┌──

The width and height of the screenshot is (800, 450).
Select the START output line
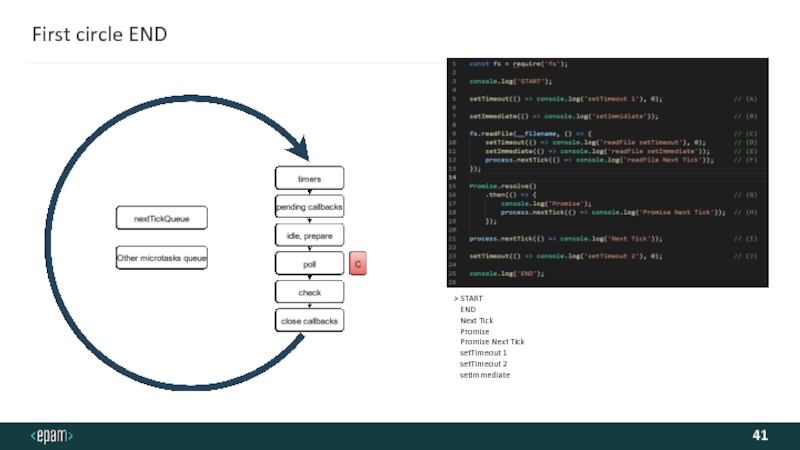(x=471, y=299)
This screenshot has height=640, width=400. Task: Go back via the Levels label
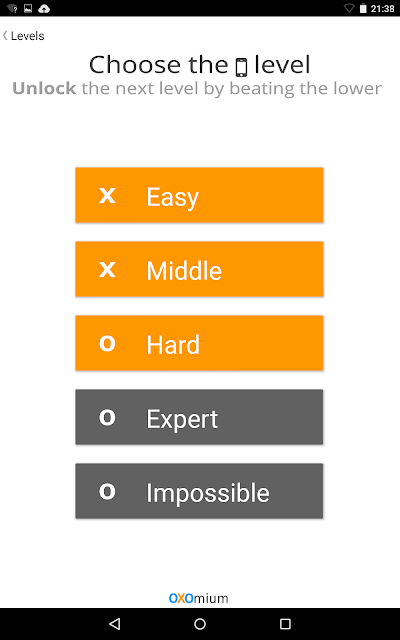pos(27,36)
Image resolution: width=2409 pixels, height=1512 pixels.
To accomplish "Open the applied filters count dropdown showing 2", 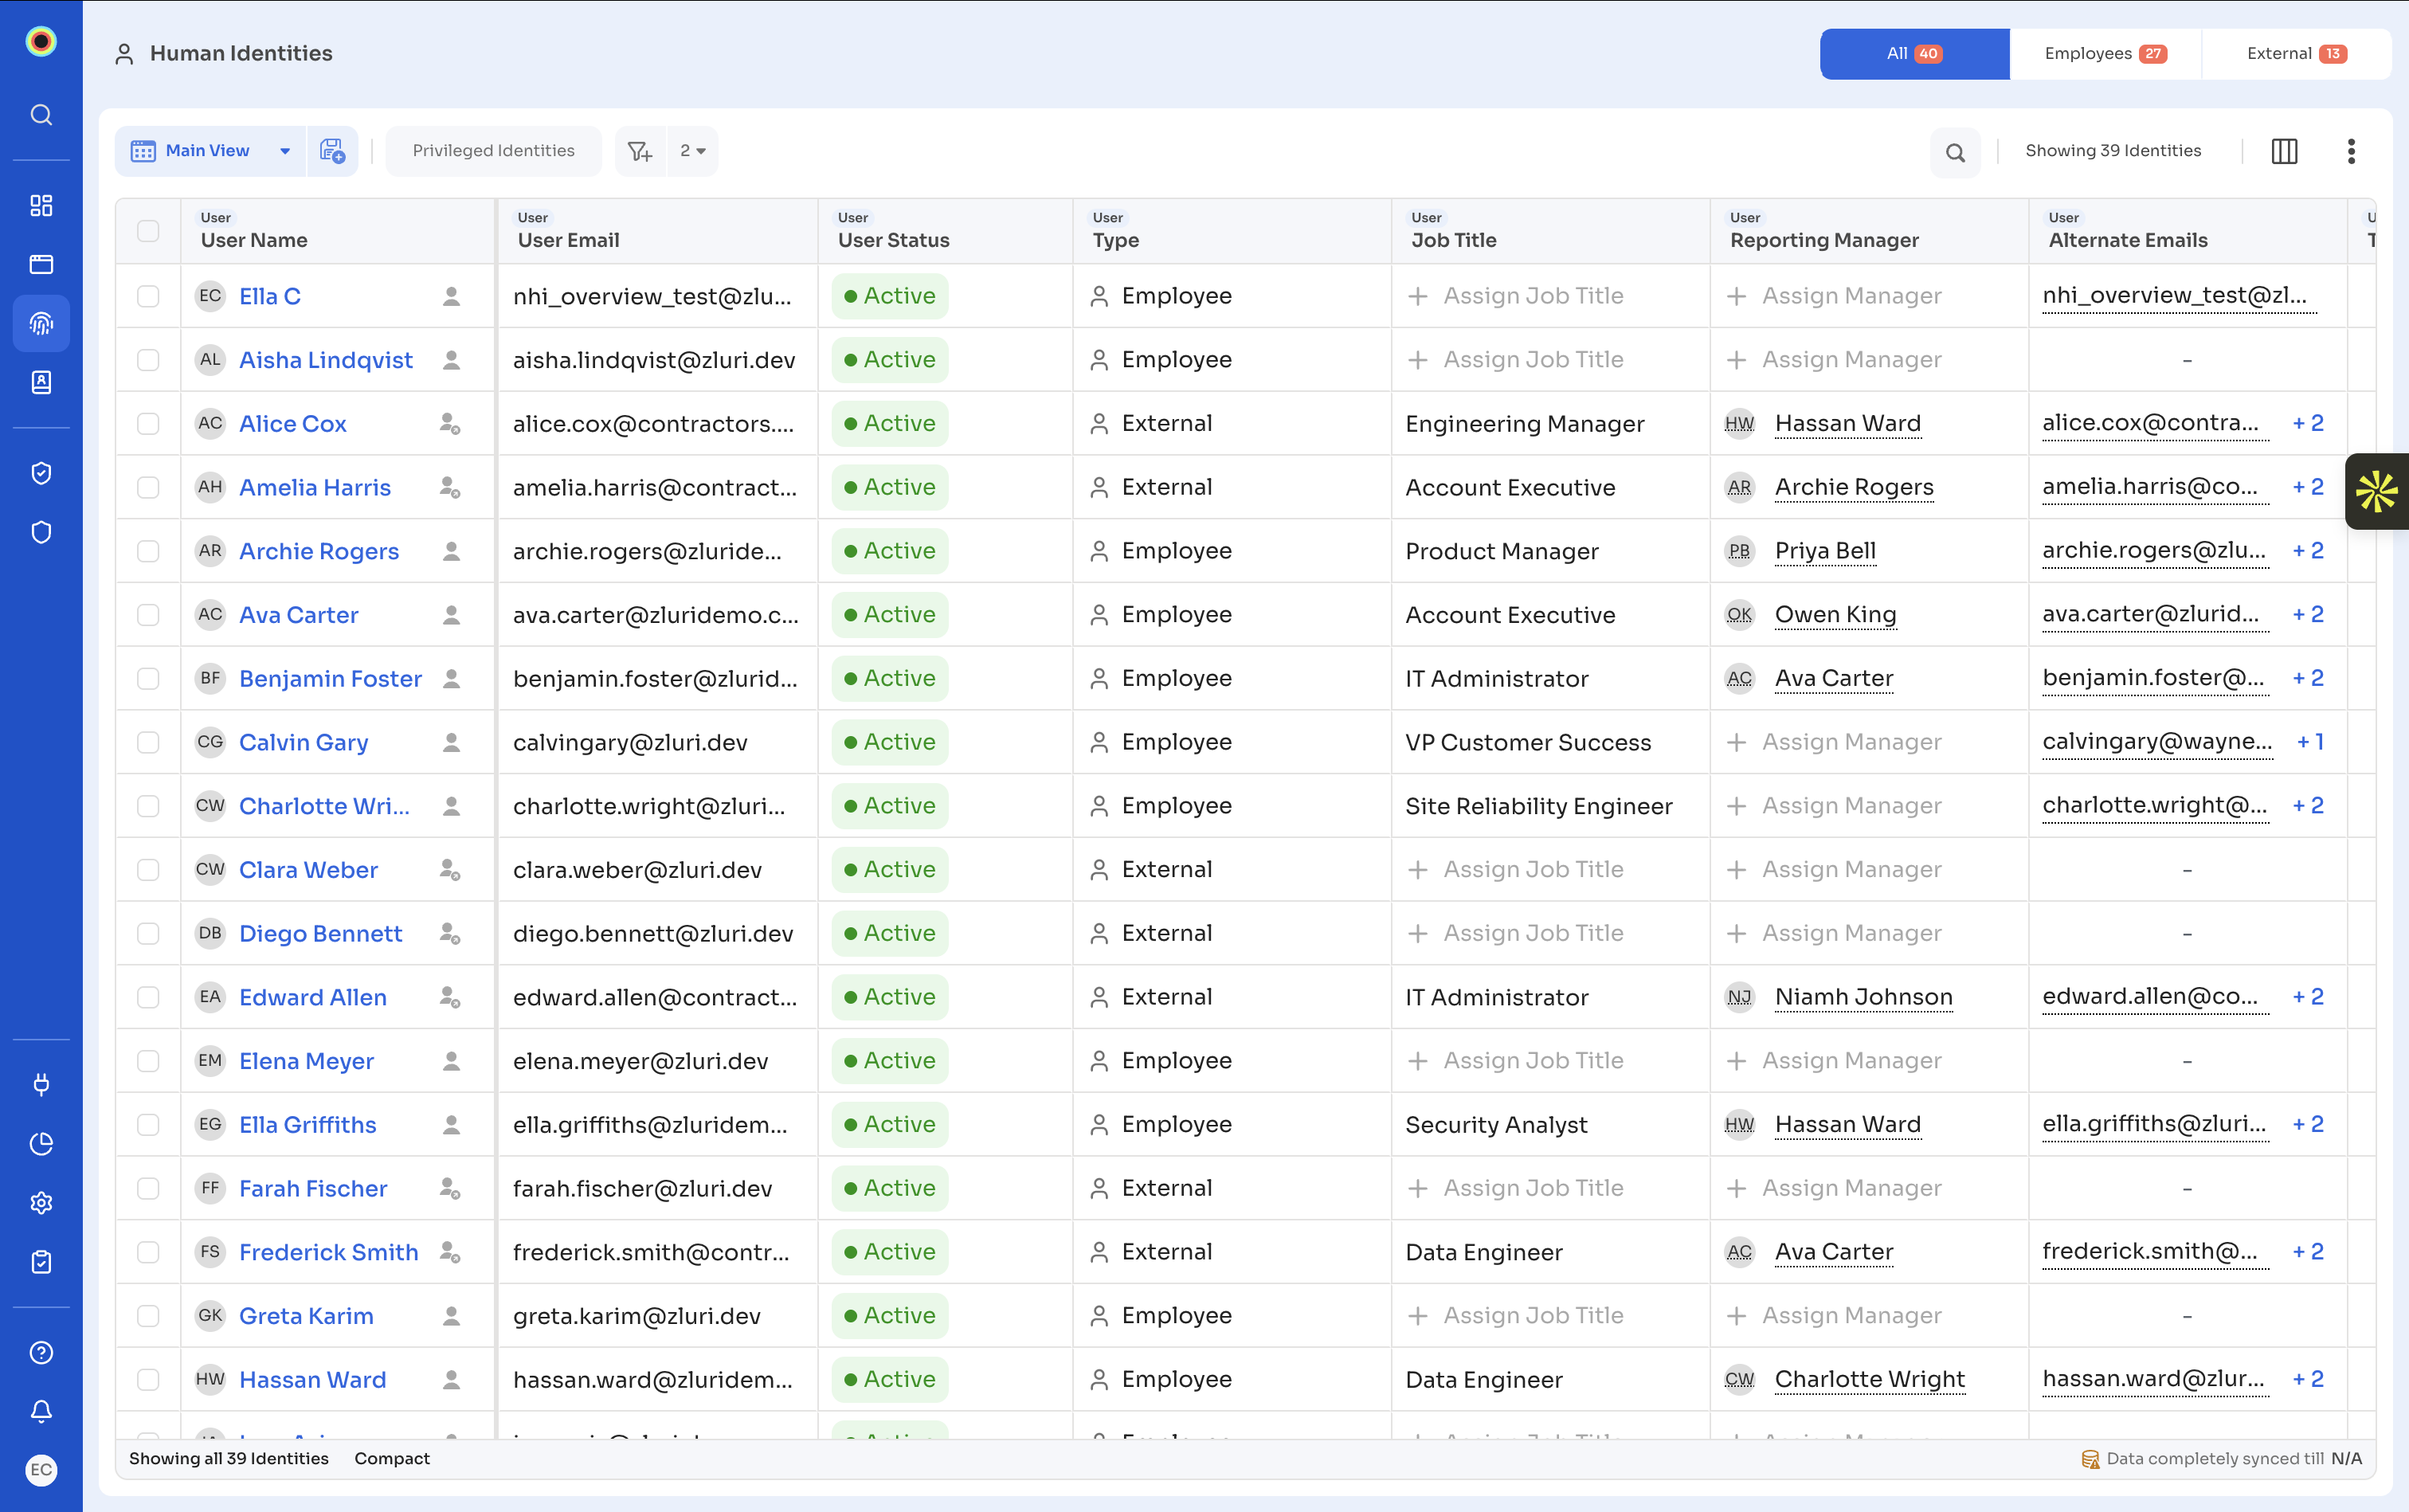I will [692, 151].
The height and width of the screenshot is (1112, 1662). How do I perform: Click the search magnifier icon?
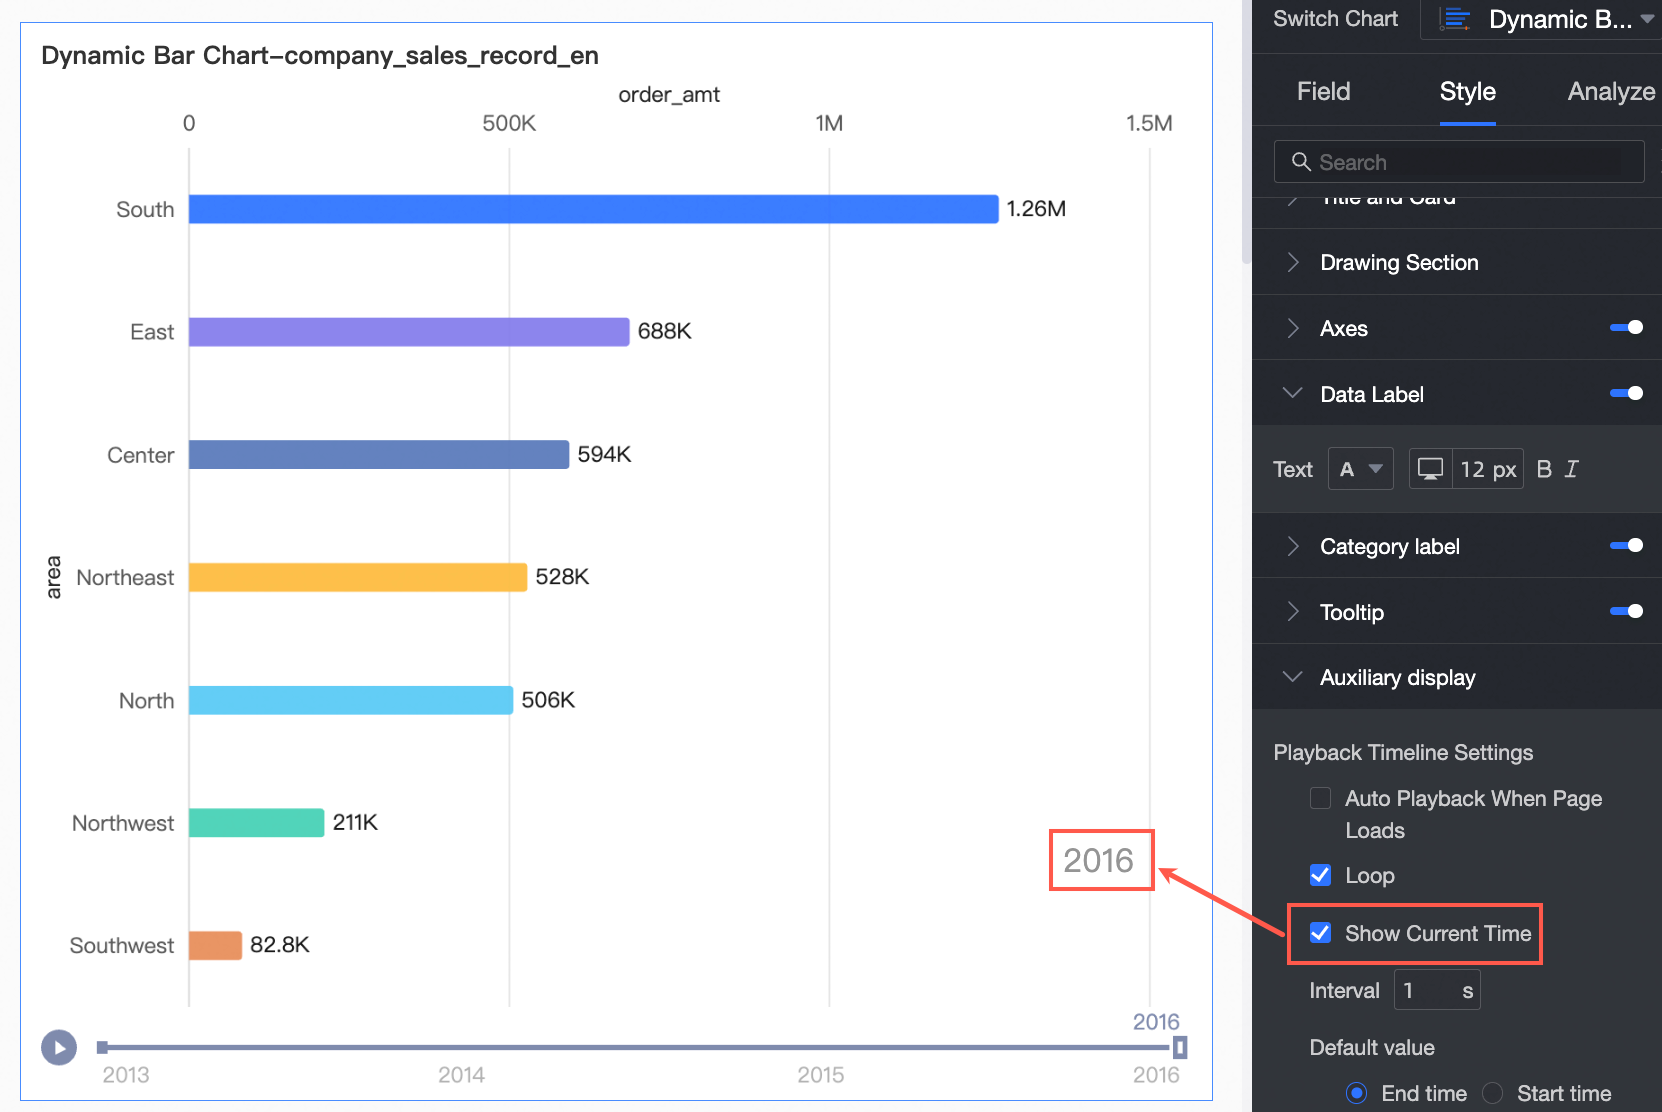(x=1301, y=162)
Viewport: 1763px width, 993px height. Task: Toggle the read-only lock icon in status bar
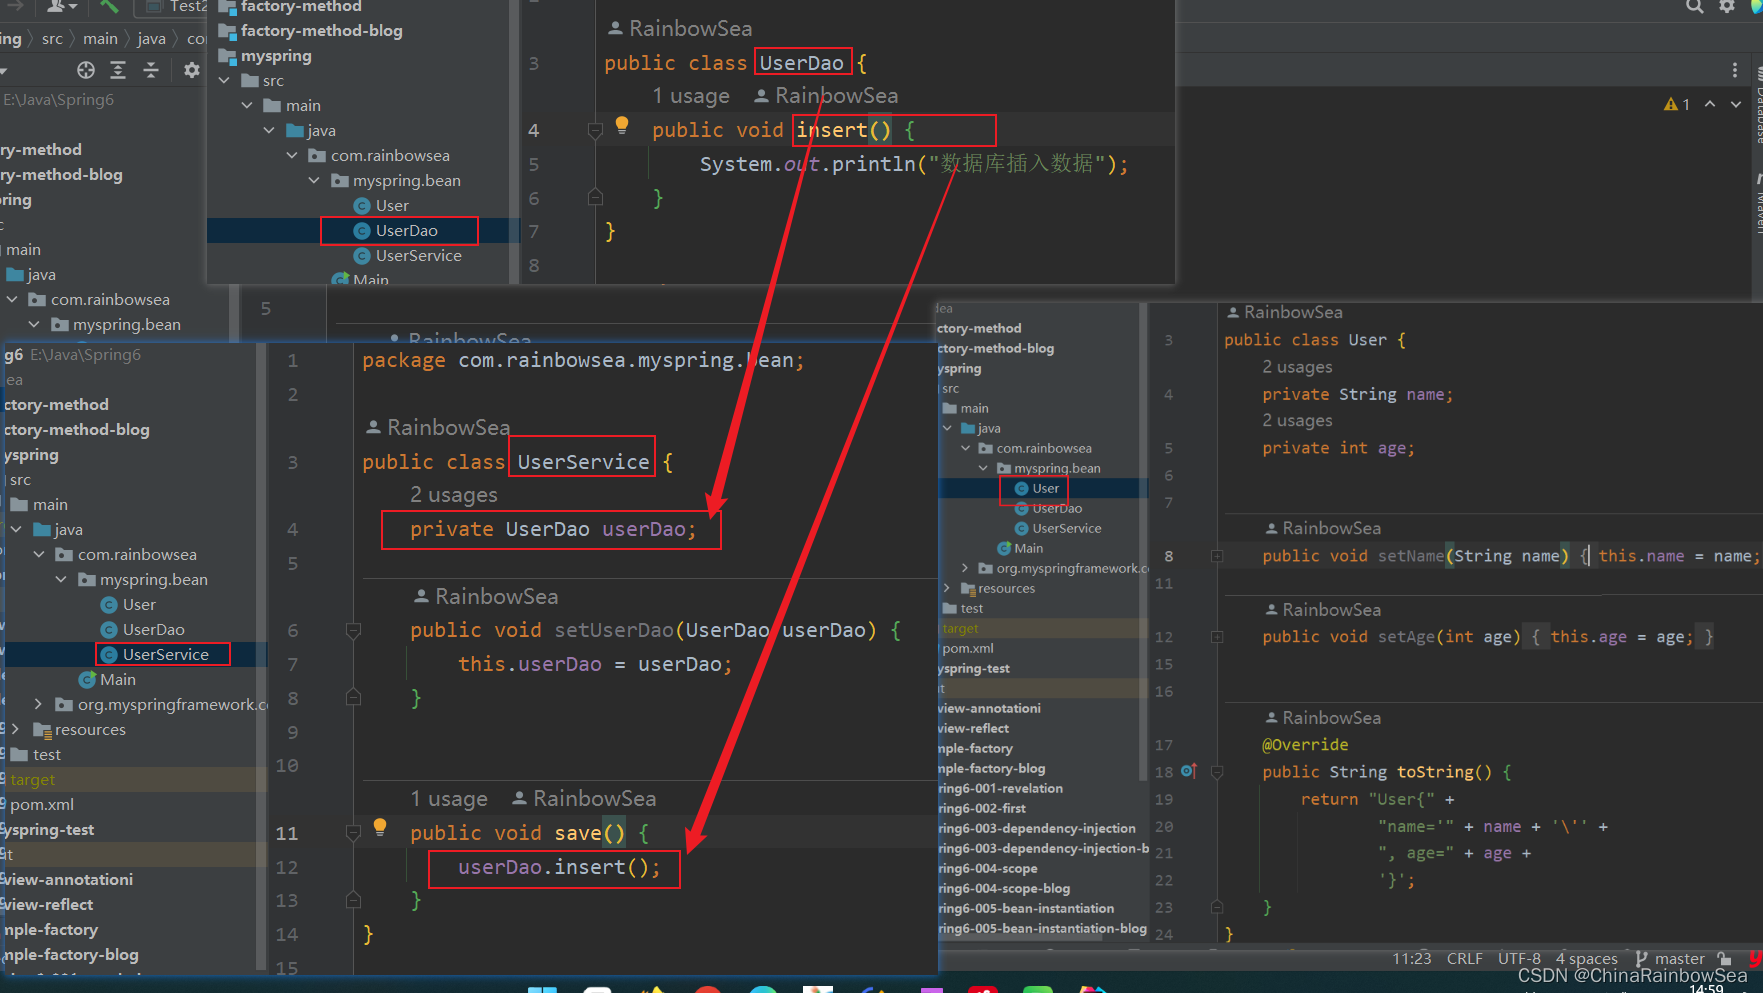click(x=1724, y=958)
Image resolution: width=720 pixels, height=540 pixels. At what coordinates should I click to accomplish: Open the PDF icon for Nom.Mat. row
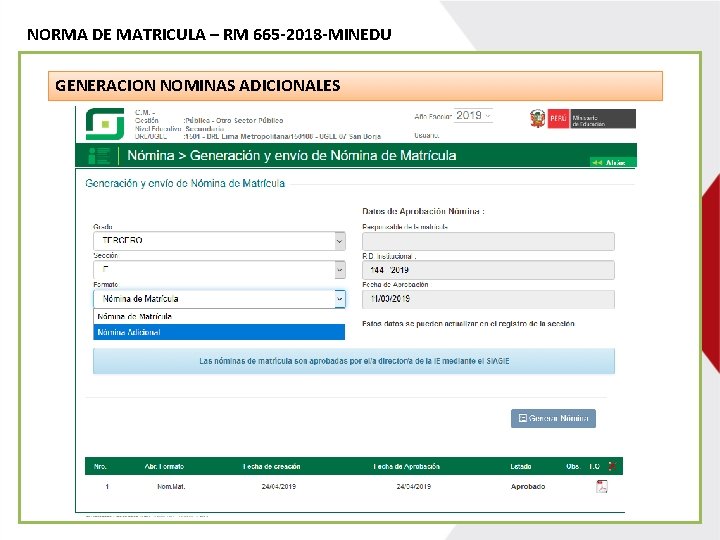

└──

● **Work request**
Each line in the data above either holds "resolution" or does not. State how many do, as a bare number.

● **Exercise result**
2